# Anybody own a Lexington?



## MrJinks (May 15, 2006)

I am looking to buy my first Rv in the near future and at the moment the Forest River Lexington 283GTS is number one on my wish list.
Does anybody have any experience with a Lexington?? I would be interested to hear, good or bad.

Mr Jinks


----------



## 97785 (Feb 19, 2006)

I don't own a lexington but have had experiences with them. They are great value for money and the floor plan you are looking at is one of my personal favourites. I personnally believe they are the best looking US B class motorhome with all leather seats and sofas etc.
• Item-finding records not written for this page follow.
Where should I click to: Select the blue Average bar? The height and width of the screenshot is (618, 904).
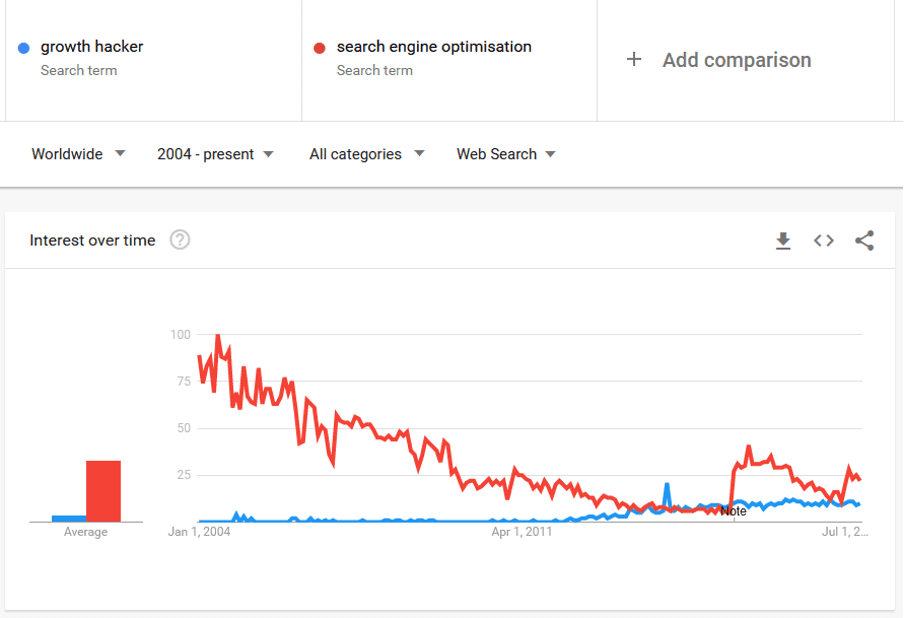pos(69,518)
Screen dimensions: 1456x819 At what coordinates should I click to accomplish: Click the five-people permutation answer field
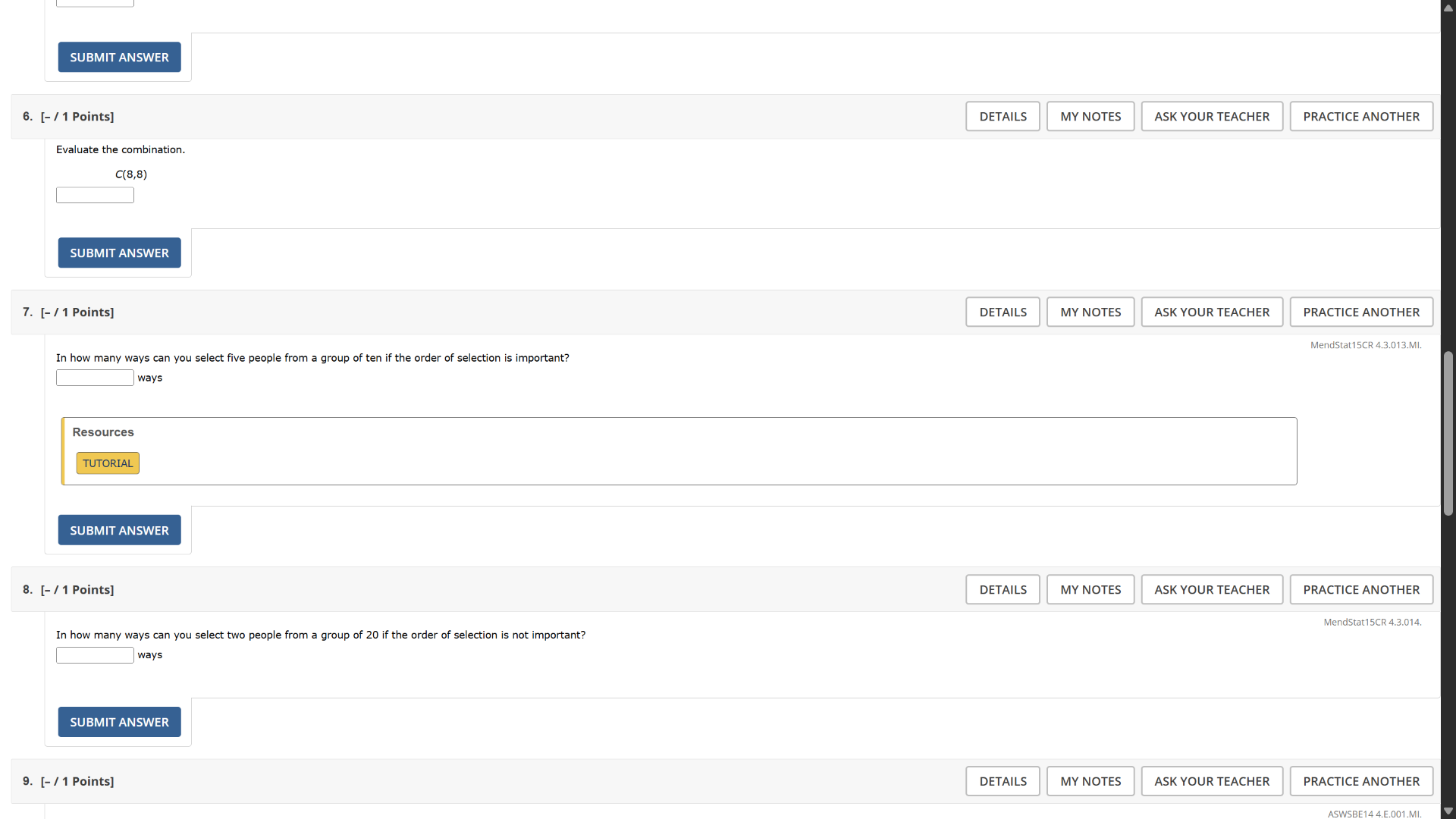click(95, 378)
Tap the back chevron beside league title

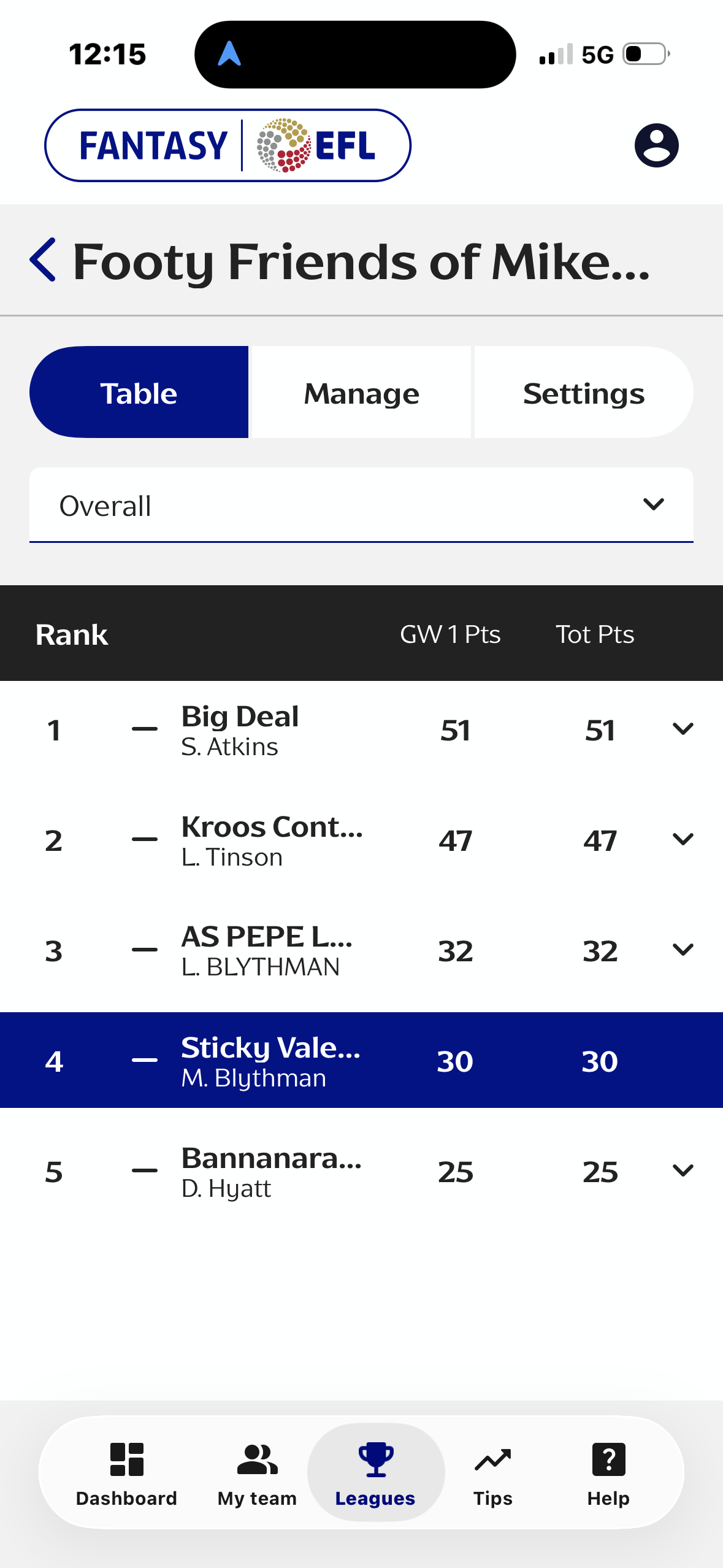coord(43,260)
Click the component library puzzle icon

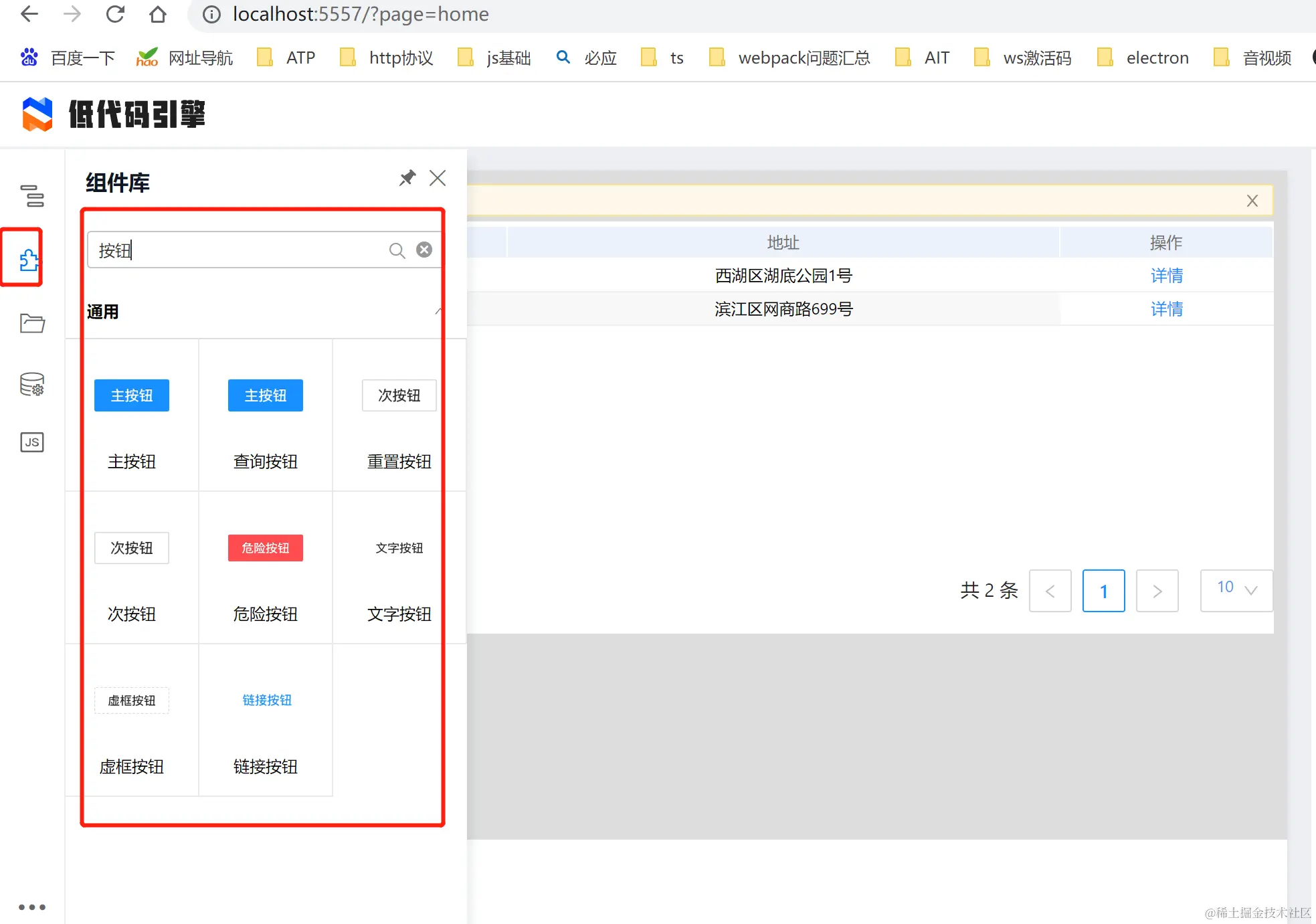[29, 259]
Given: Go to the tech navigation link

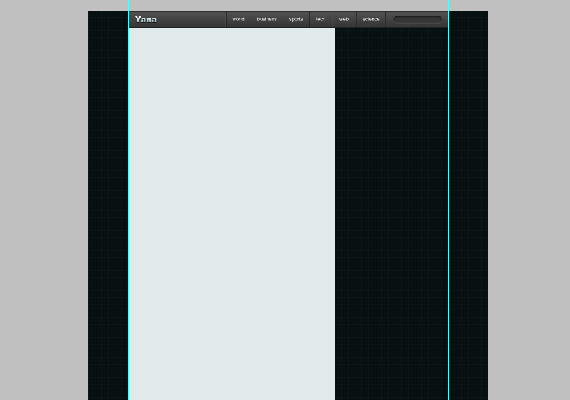Looking at the screenshot, I should (x=320, y=19).
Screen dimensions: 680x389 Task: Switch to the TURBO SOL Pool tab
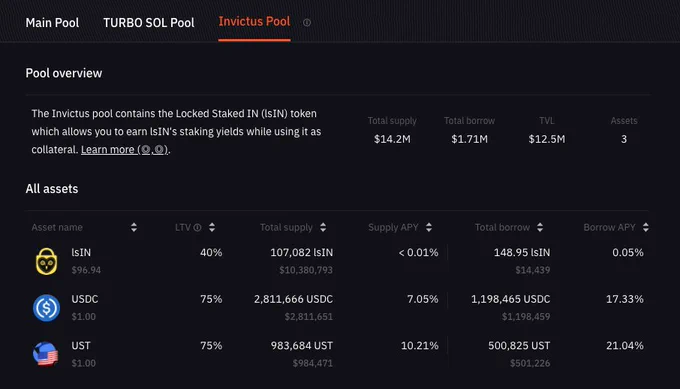pyautogui.click(x=149, y=23)
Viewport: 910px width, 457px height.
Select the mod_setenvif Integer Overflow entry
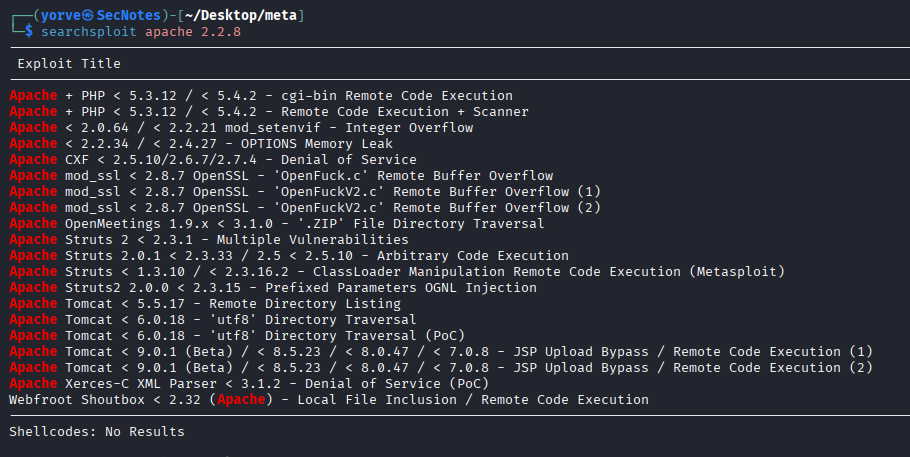click(241, 128)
I have never heard of any problems with them and everyone I know who owns one is very pleased with them as they are so manageable on the UK roads plus on a car license! They look absolutly fantastic in full body paint which the GTS range offers.

Are you planning on buying new?

Craig


----------



## MrJinks (May 15, 2006)

Ideally a second hand model but as they have only been around since last year they are pretty rare. So probably new
I am also looking at the possible option of going over to the US to buy new & combining it with a 3 month tour before shipping back to UK.


----------



## 97785 (Feb 19, 2006)

Sounds a good plan to me. What sort of prices are they in the states and where from? Don't forget you will need a conversion done when it gets back here to the UK, would you do this yourself?

Craig


----------



## MrJinks (May 15, 2006)

Seems they can be picked up for about $60,000. With shipping and taxes on top there would be a good enough saving to make it worthwhile.
No I would not do the conversion work myself. I would have to arrange with someone else to do that when back in UK. I think there are a few companys that will do that work. 
The big problem for me is my better half hates flying so I will have to do a lot of persuading if we go down that route. :roll:


----------



## 97785 (Feb 19, 2006)

So all in all what would it cost you to get that motorhome in to the UK and on the road? I know of a few company's that can do the conversions, where are you based? Also once the RV has left the US the warranty is void.

Craig


----------



## MrJinks (May 15, 2006)

Estimate only at this stage £46-50k


----------